Luis Felipe Yagüé Cotazo ist 74 Jahre alt und hat einen Karren, der jede Straße in Florencia, Caquetá, kennt. Seit zwei Jahren fährt er durch die Viertel und verkauft Panela, Eier, Honig, Quarkkäse und Quesillo – dieselben Produkte, die er direkt von Landwirten kauft, wie er selbst einst einer war.

Der Universitätsprofessor Franklin Gamboa filmte sich dabei, wie er ihm sagte, dass er nichts mehr bei ihm kaufen werde, weil er den gewählten Präsidenten Abelardo De La Espriellas unterstütze. Das Video ging viral, aber nicht so, wie der Professor es erwartet hatte. Viele erklärten, dass jeder frei sei, seine eigenen Entscheidungen zu treffen, hielten es jedoch für einen völligen Mangel an Empathie, einen älteren Mann zu filmen, während man ihm diese Worte sagt, und das anschließend in sozialen Medien zu veröffentlichen.

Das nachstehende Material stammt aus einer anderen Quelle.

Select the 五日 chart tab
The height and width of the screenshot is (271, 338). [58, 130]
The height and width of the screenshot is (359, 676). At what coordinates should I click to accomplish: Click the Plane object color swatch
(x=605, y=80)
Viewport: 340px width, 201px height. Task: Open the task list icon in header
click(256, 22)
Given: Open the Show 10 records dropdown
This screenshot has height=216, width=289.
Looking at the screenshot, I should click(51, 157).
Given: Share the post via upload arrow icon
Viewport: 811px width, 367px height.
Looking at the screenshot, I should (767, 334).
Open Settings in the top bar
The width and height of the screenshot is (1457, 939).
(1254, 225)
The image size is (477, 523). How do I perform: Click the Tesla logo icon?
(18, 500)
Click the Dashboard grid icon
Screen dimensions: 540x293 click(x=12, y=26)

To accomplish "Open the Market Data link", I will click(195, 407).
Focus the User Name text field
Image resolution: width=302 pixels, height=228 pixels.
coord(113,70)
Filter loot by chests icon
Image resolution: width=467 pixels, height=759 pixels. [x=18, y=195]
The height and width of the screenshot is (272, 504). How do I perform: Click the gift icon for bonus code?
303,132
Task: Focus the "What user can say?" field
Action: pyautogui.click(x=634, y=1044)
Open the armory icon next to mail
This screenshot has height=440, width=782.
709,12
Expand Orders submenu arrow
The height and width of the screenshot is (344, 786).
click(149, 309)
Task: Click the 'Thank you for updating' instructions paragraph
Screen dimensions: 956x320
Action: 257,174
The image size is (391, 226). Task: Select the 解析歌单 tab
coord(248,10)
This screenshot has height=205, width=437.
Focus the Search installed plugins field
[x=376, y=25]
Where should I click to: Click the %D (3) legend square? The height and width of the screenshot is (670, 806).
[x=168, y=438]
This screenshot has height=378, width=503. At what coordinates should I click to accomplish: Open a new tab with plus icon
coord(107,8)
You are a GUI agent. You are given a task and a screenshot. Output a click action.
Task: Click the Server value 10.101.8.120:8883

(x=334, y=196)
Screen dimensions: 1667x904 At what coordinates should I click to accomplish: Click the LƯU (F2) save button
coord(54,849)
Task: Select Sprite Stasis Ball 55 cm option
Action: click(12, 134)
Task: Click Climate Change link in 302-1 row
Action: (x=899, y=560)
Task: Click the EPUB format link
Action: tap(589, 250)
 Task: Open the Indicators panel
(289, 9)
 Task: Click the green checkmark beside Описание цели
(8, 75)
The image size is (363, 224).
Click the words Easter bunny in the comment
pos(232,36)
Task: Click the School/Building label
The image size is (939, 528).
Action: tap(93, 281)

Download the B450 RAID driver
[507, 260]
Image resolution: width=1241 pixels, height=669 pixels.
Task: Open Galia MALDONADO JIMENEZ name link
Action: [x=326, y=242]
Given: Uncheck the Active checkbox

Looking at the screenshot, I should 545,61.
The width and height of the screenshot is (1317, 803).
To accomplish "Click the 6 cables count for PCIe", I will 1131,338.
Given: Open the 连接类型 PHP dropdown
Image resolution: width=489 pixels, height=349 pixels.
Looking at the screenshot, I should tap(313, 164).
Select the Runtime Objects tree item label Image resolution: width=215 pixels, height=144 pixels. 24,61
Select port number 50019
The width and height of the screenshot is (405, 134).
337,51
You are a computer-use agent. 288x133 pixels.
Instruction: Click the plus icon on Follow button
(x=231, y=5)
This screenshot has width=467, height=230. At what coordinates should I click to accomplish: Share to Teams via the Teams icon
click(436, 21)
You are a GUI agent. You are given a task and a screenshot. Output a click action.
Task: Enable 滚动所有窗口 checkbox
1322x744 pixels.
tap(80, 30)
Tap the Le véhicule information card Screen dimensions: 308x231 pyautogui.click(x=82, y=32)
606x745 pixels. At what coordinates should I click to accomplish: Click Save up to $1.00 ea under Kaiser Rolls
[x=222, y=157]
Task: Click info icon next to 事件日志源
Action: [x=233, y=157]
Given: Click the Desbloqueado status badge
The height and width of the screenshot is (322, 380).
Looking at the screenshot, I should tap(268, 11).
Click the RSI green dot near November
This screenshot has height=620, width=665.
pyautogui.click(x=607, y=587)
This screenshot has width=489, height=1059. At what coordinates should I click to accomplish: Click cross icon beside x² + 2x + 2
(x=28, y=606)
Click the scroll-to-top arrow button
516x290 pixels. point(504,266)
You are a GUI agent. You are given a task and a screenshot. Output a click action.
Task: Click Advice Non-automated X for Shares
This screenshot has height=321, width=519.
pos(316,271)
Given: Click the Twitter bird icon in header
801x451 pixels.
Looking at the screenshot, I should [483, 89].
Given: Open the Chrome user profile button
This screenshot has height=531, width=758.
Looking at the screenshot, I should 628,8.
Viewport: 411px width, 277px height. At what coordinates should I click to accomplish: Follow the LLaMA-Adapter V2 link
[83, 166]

Innerhalb weniger Stunden kaufte die Gemeinschaft von Florencia seinen gesamten Warenbestand auf. Don Luis Felipe, der sich lieber nicht in die Politik einmischt und nur wiederholt, dass „es keinen Grund gibt, jemanden wegen seiner Überzeugungen zu diskriminieren“, fasst seine Gefühle so zusammen: „Diese Person wollte mir schaden, aber zur Ehre des Herrn öffneten sich mir Türen“.